*WHAT THE TASK REQUIRES*: Would you write out every entry exactly, but without the pictures?
━━━ DATA SUPPLIED
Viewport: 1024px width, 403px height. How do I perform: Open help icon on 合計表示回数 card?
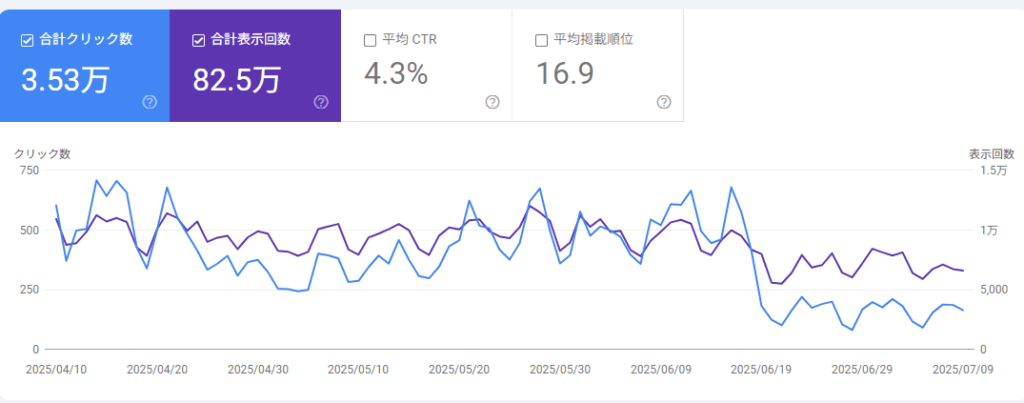click(321, 102)
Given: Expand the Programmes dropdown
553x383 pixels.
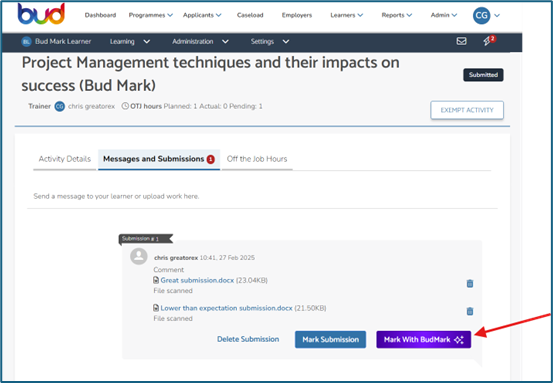Looking at the screenshot, I should [x=151, y=15].

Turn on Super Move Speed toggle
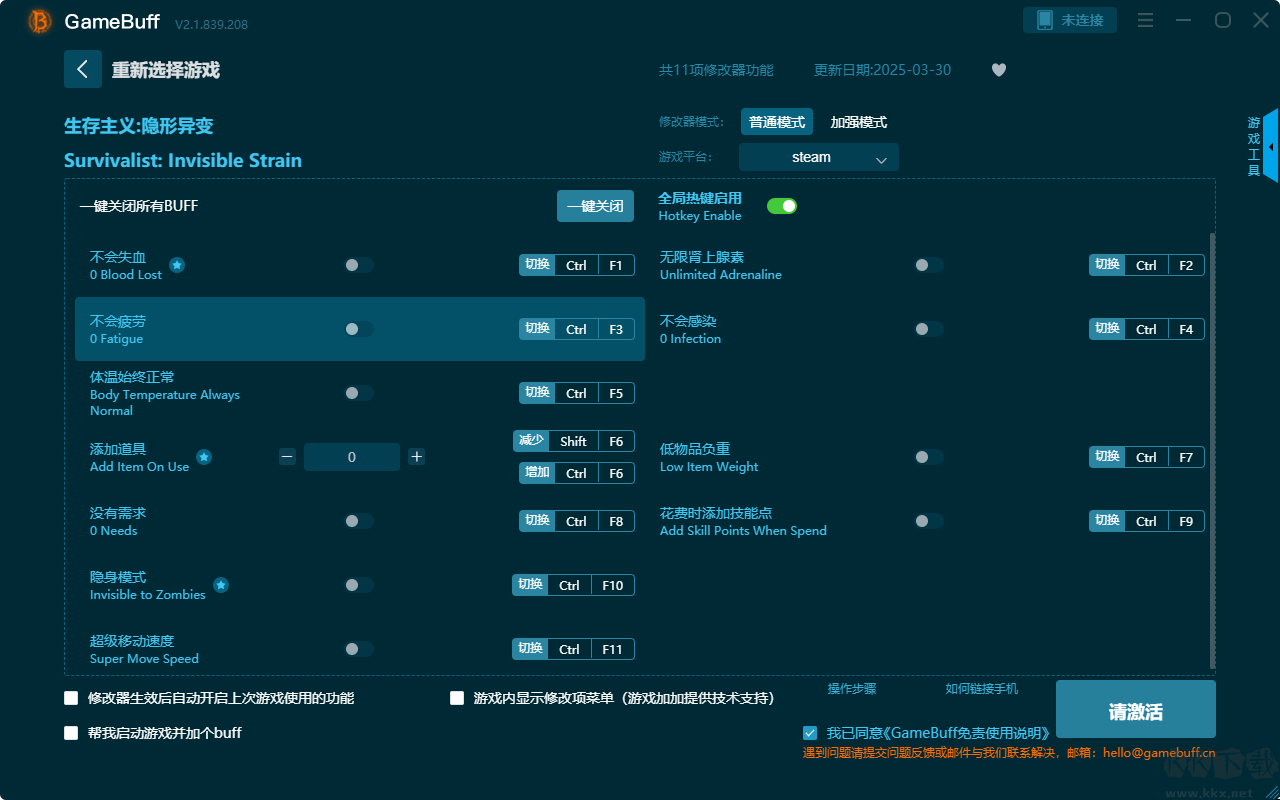coord(358,649)
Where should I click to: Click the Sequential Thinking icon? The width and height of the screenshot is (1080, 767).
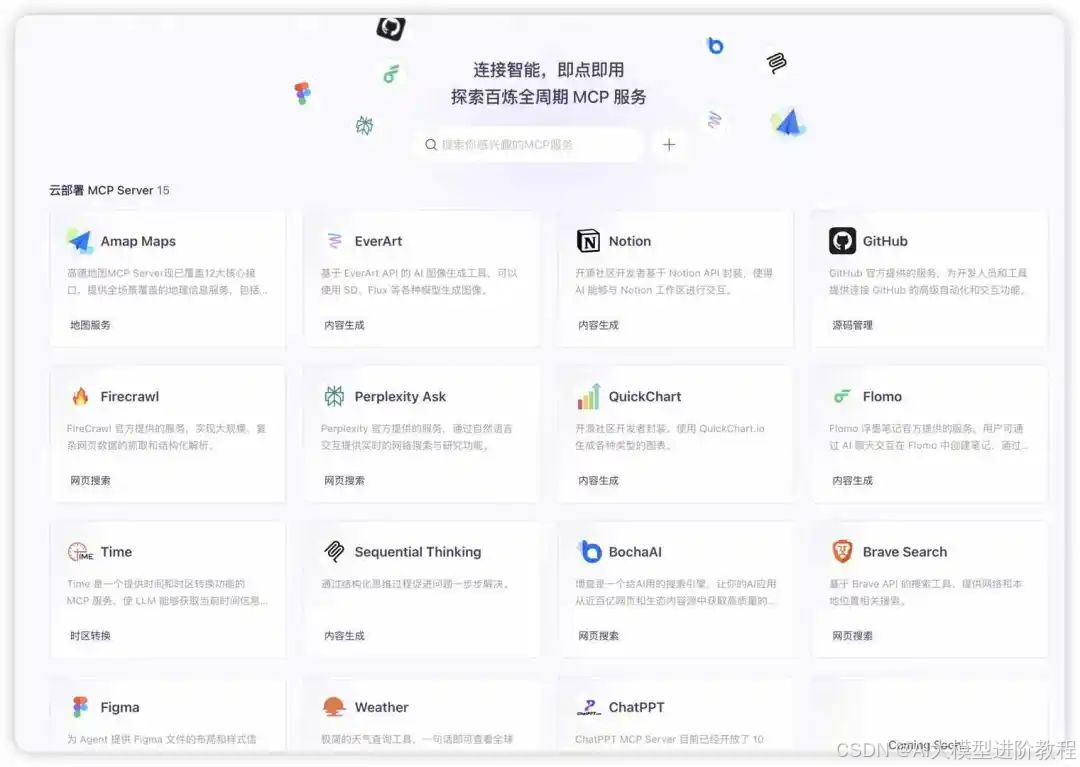tap(335, 551)
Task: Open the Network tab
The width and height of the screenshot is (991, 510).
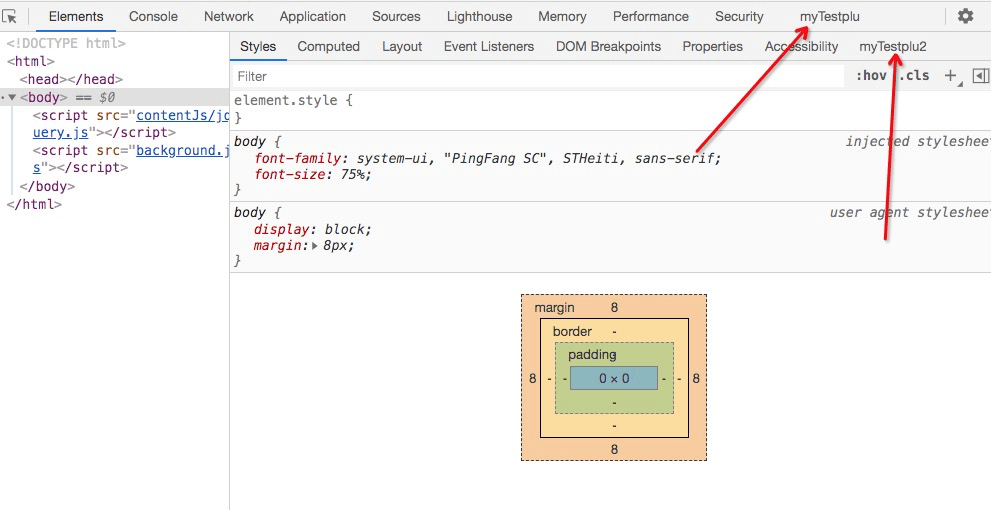Action: [x=229, y=17]
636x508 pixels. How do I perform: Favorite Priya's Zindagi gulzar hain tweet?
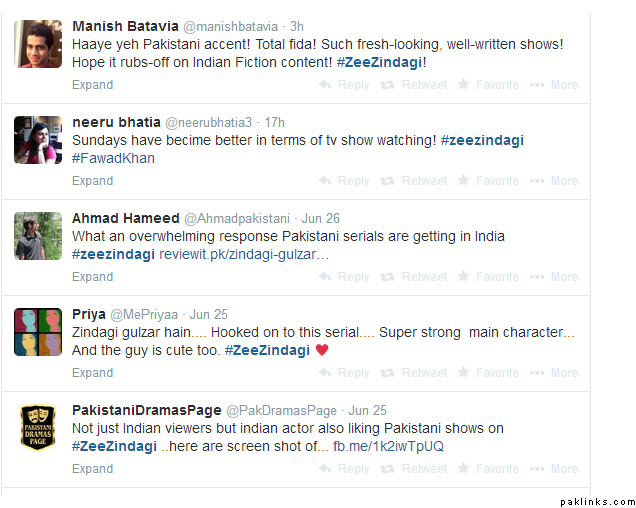(x=488, y=373)
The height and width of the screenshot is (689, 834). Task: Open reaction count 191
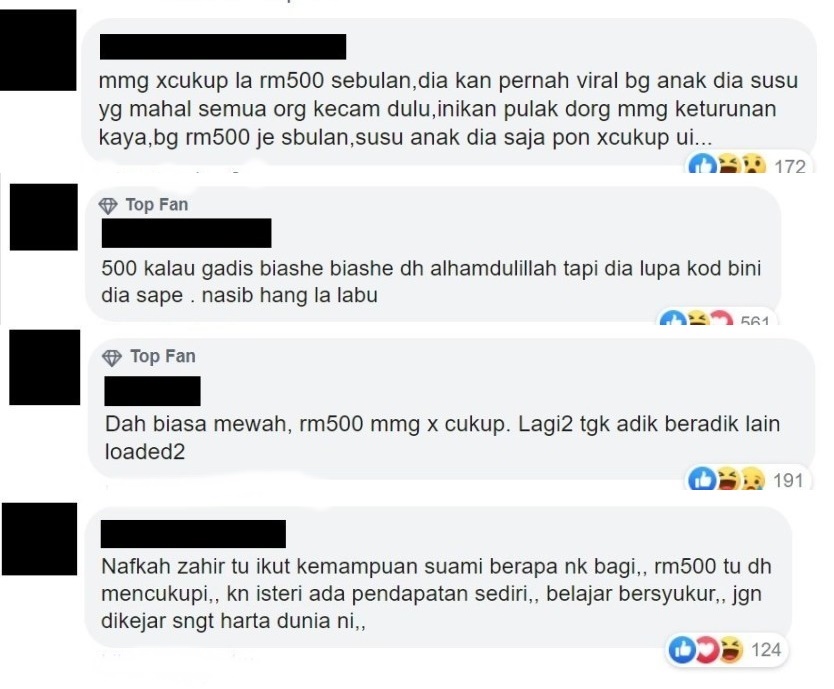(x=788, y=480)
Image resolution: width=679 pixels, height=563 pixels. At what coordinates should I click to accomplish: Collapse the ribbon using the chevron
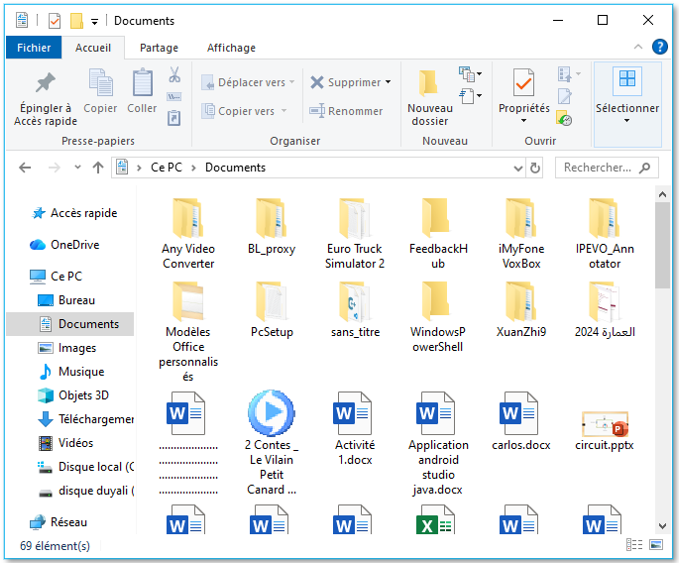[638, 47]
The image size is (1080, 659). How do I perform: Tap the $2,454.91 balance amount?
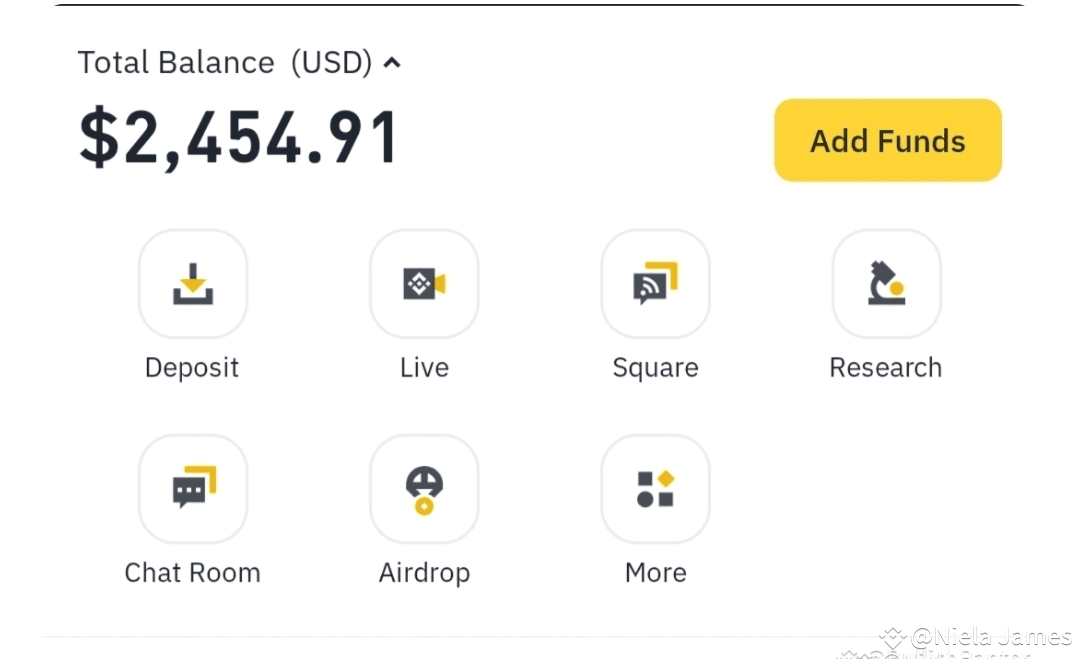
━━━━━━
*PROBLEM SOLUTION*:
Viewport: 1024px width, 403px height. How do I perform: Open help icon on 合計表示回数 card?
click(321, 102)
Given: Expand the Programmes dropdown
553x383 pixels.
Looking at the screenshot, I should [x=151, y=15].

Turn on Super Move Speed toggle
coord(358,649)
Where should I click to: Click the Sequential Thinking icon? The width and height of the screenshot is (1080, 767).
tap(335, 551)
Task: Open the Network tab
The width and height of the screenshot is (991, 510).
Action: [x=229, y=17]
636x508 pixels. How do I perform: Favorite Priya's Zindagi gulzar hain tweet?
(x=488, y=373)
The height and width of the screenshot is (689, 834). Task: Open reaction count 191
(x=788, y=480)
Image resolution: width=679 pixels, height=563 pixels. At what coordinates should I click to accomplish: Collapse the ribbon using the chevron
[638, 47]
The image size is (1080, 659). How do I perform: Tap the $2,454.91 balance amount?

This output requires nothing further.